Task to carry out :: Please copy the passage in the artist residency text below word for word, from "Odell will exhibit" to "and The Atlantic.".

Odell’s art both exists in and draws from the internet. Web searches have enabled her to track down information about each object’s manufacturing, distribution, popularity and use, resulting in detailed dossiers on each dump find. Her online archive provides Google street views of manufacturing plants, videos of TV commercials for products, and links to other historical or anecdotal information. Each trashed object suddenly becomes a dynamic find, and enthusiasm for its history may connect to the excitement one might have experienced when initially purchasing it. Odell’s work demonstrates that even the most cheap, disposable items have a vast and complex history, and brings attention to the resources, time, and energy used in these objects’ production and consumption. 



Odell will exhibit archived objects with scanable QR codes, photographic collages of items grouped using statistical data, related video, and interactive media. To get the most out of your gallery experience Odell suggests downloading the QR Reader app and Layar app (both free) to your phone in advance.

Odell received an MFA from the San Francisco Art Institute. She is the recipient of a San Francisco Arts Commission Individual Artist Grant, and has exhibited at Intersection for the Arts, White Walls, and SOMArts in San Francisco, the New York Public Library, and in Dubai, Paris, and Barcelona. Her work has been featured in publications including, The Economist, WIRED, Frieze, and The Atlantic.

Chris Sollars:
Castaways
For Chris Sollars, whose work has often incorporated or called attention to refuse, a residency at the dump has provided access to an unlimited supply of materials and inspiration for video and sculptural works. While at Recology, Sollars has turned cast off objects and scavenged garments into outfits, tools, and sets for imagined worlds. Wearable sculptures utilize backpack frames that support unusual cargo, and a series of double ended hand tools transform axes and shovels into humorous, existential dilemmas. 



The enormity of available materials has enabled Sollars to create elaborate environments as sets for filming and use discarded video and electronic equipment both to record and present his videos. Sollars himself serves as the protagonist in these productions and doesn’t shy away from playing the trickster in order to bring attention to the absurdity of what gets thrown away.

Data section ::
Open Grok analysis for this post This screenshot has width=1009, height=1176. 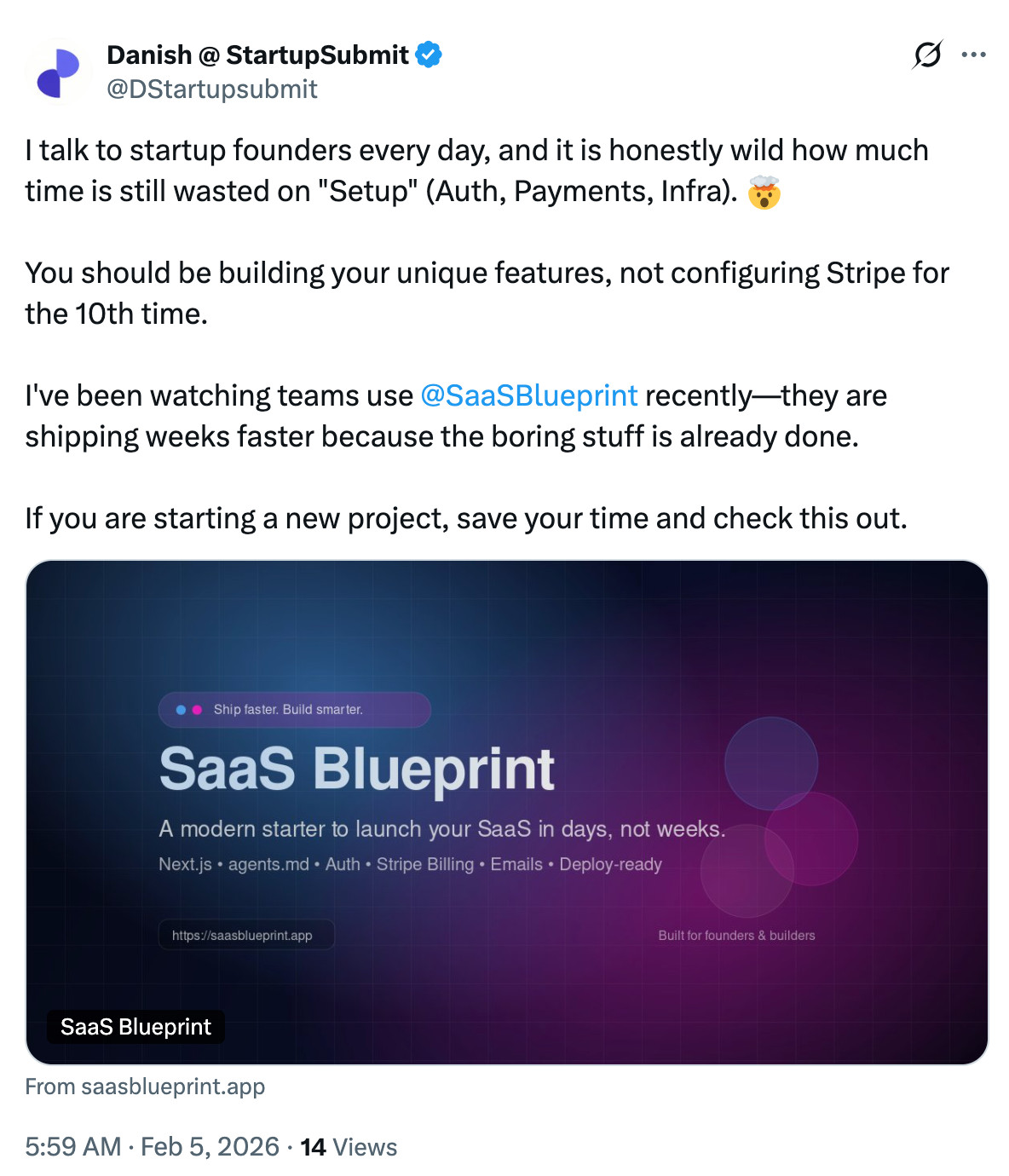[928, 55]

Full answer ::
Odell will exhibit archived objects with scanable QR codes, photographic collages of items grouped using statistical data, related video, and interactive media. To get the most out of your gallery experience Odell suggests downloading the QR Reader app and Layar app (both free) to your phone in advance.

Odell received an MFA from the San Francisco Art Institute. She is the recipient of a San Francisco Arts Commission Individual Artist Grant, and has exhibited at Intersection for the Arts, White Walls, and SOMArts in San Francisco, the New York Public Library, and in Dubai, Paris, and Barcelona. Her work has been featured in publications including, The Economist, WIRED, Frieze, and The Atlantic.